TEXT EXCERPT:
______________________________

Subtle chemical traces in the wings of monarch butterflies have revealed where they dine on their beloved milkweed before fluttering to Mexico for the winter. About half of the monarchs come from the midwestern U.S. corn belt, according to a study in tomorrow's Proceedings of the National Academy of Sciences. New ways of eradicating milkweed from those crop fields could take a heavy toll on monarchs, researchers believe.
In what may be the world's most extraordinary insect migration, each autumn tens of millions of the orange-and-black butterflies travel an average of 2500 kilometers, from eastern North America to a dozen hectare-sized sites in the remote wooded mountains of central Mexico. Researchers have tried to map these migrations by sticking tiny markers on the butterflies, but the odds of recovering a tagged monarch are notoriously low. So, no one knew whether each wintering site in Mexico housed a distinct part of the U.S. population, or whether the butterflies flew randomly to one of the enclaves.
Diet, however, can provide a clue. Because milkweed and other plants eaten by the caterpillars before they become adults contain carbon and hydrogen isotope ratios linked to rainfall patterns and climate, chemist Leonard Wassenaar and biologist Keith Hobson of Environment Canada in Saskatoon, Saskatchewan, checked these ratios in monarch wing membranes. They enlisted volunteers to hand-rear caterpillars on milkweed at sites throughout their breeding grounds, then compared the carbon and hydrogen in the wings of the adult butterflies to those gathered from 597 dead adults at the winter roosts.

______________________________

WHAT TO DO:
a. According to the monarch butterfly text, how far do the butterflies travel on average each autumn?
b. Continue the monarch butterfly text from where it stops.

______________________________

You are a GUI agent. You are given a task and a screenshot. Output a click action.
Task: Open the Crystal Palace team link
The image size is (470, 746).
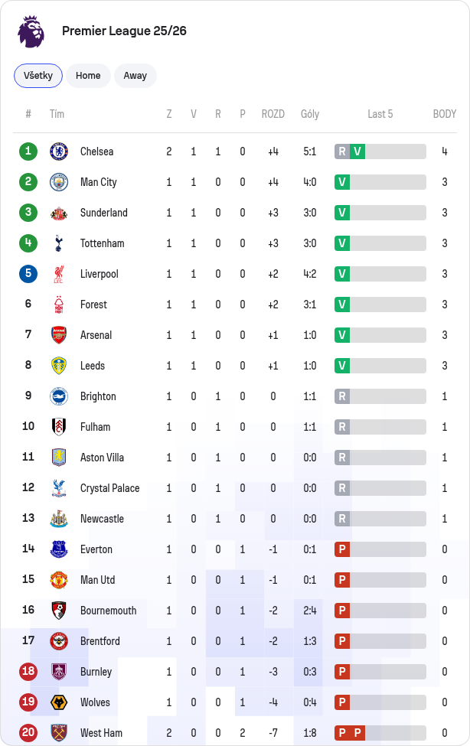coord(110,488)
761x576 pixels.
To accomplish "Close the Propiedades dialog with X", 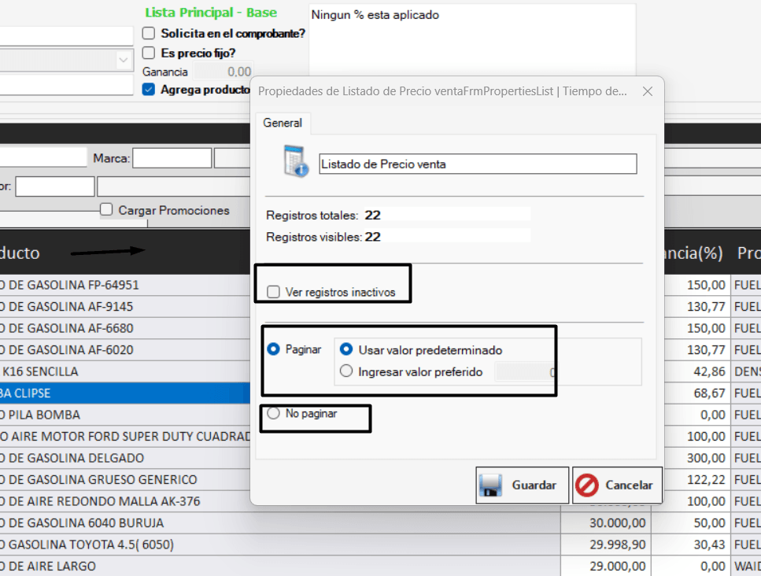I will click(x=647, y=91).
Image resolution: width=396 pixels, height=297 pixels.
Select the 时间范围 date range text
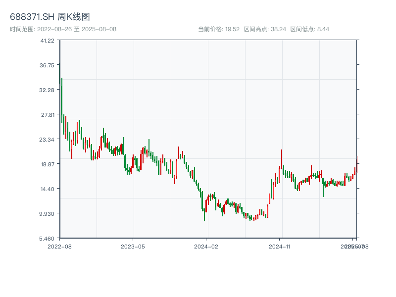click(63, 29)
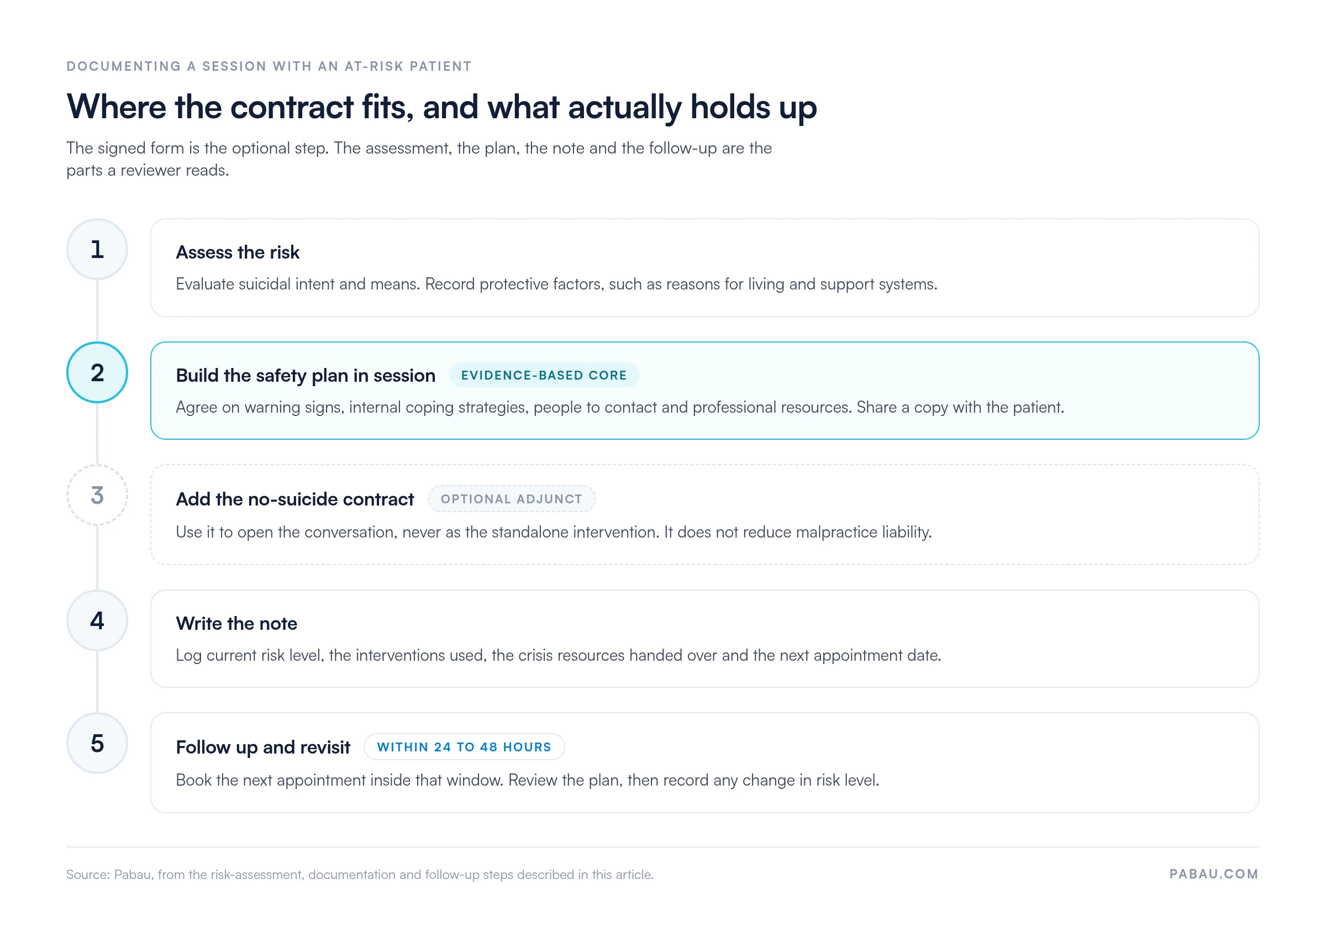This screenshot has width=1326, height=937.
Task: Click the Within 24 to 48 Hours badge
Action: tap(464, 747)
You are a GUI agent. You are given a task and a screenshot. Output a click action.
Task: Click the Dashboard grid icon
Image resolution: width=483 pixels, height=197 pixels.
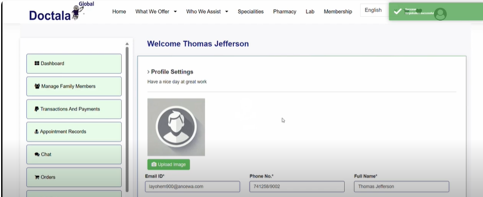click(37, 63)
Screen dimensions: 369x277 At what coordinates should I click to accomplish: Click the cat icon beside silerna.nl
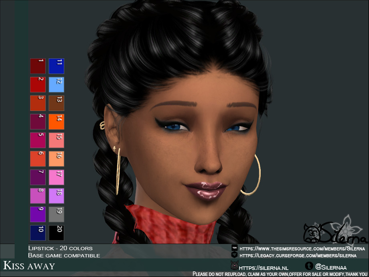tap(234, 265)
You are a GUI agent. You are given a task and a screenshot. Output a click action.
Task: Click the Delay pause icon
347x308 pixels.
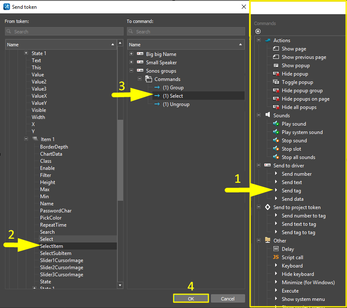tap(276, 249)
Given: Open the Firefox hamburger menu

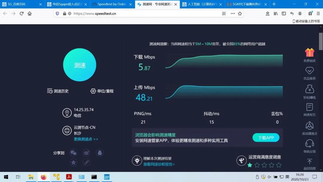Looking at the screenshot, I should 318,13.
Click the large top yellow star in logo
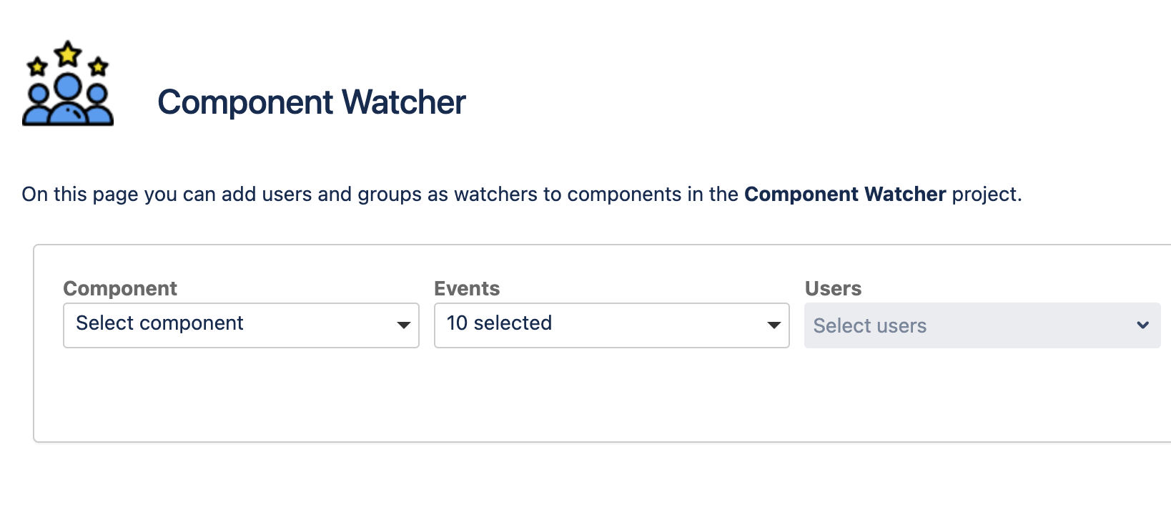 [x=68, y=54]
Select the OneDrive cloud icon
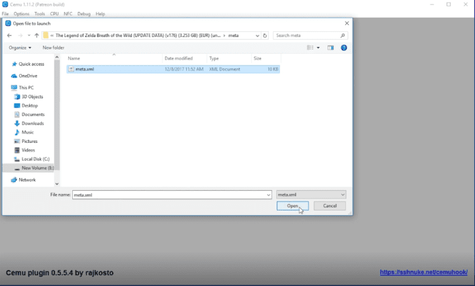This screenshot has height=286, width=475. tap(14, 76)
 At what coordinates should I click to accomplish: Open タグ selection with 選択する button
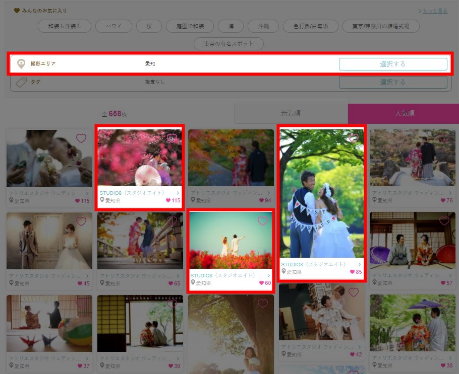(392, 82)
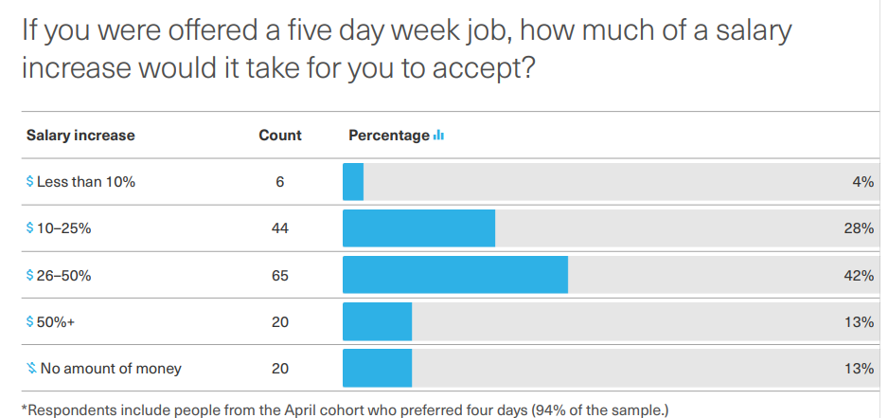
Task: Click dollar icon next to 10–25%
Action: (30, 228)
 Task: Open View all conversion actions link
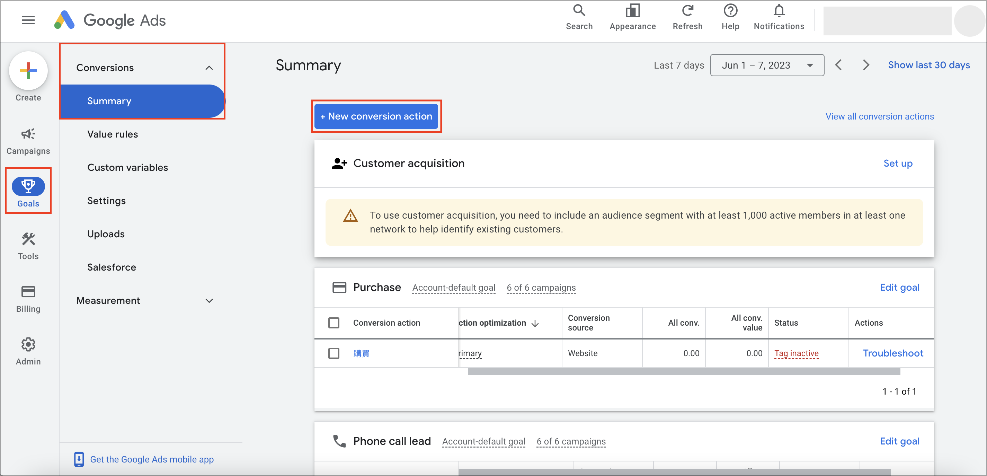pyautogui.click(x=879, y=116)
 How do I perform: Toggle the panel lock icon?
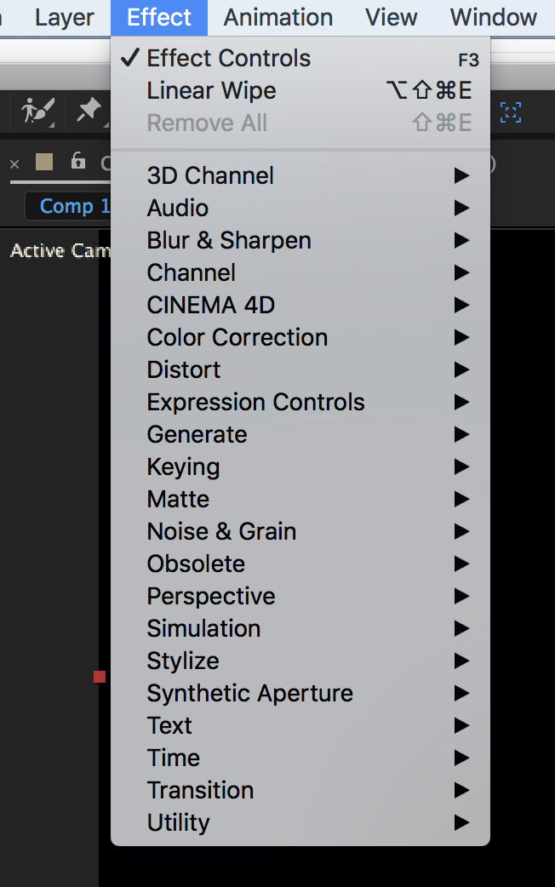click(78, 161)
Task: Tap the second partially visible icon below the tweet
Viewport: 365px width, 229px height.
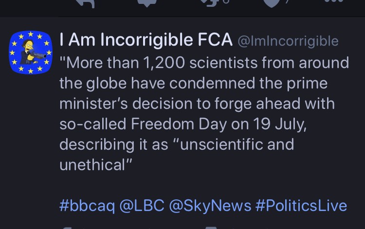Action: [210, 227]
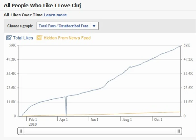Click the Total Likes legend label
Image resolution: width=196 pixels, height=140 pixels.
tap(23, 38)
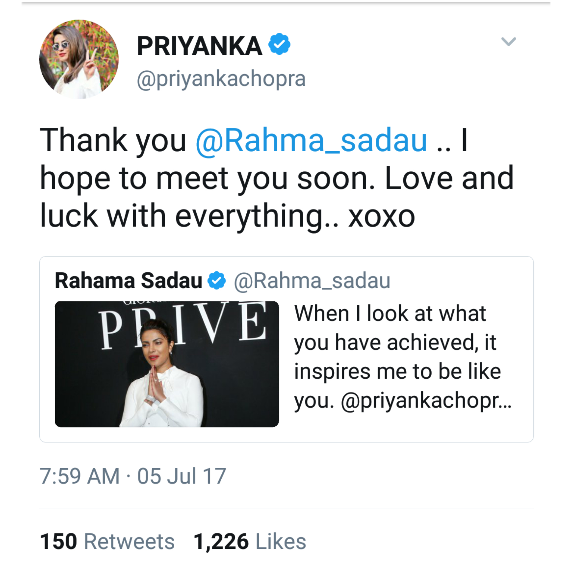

______________________________

RESULTS OF THE EXERCISE:
a. They travel an average of 2500 kilometers.

b.
The team found that most Mexican sites hosted butterflies from a broad range of birthplaces. However, about half of the monarchs came from a swath of the Midwest just several hundred kilometers wide, stretching from Kansas and Nebraska through Iowa, Illinois, and into Ohio. "This is a snapshot in time for 1997, so we don't know whether this reflects the historical pattern," says Wassenaar. Nevertheless, he notes, it raises concern that new herbicide-resistant corn and soy crops--which allow farmers to kill milkweed later in the growing season--could ultimately starve millions of monarchs.
"When I saw these results, I was alarmed," says entomologist Chip Taylor of the University of Kansas in Lawrence, director of the conservation group Monarch Watch. "We didn't know that so many monarchs come right out of the agricultural heartland, which is undergoing this tremendous change." Taylor and Wassenaar concur that an even graver threat is potential loss of the Mexican wintering sites from illegal logging.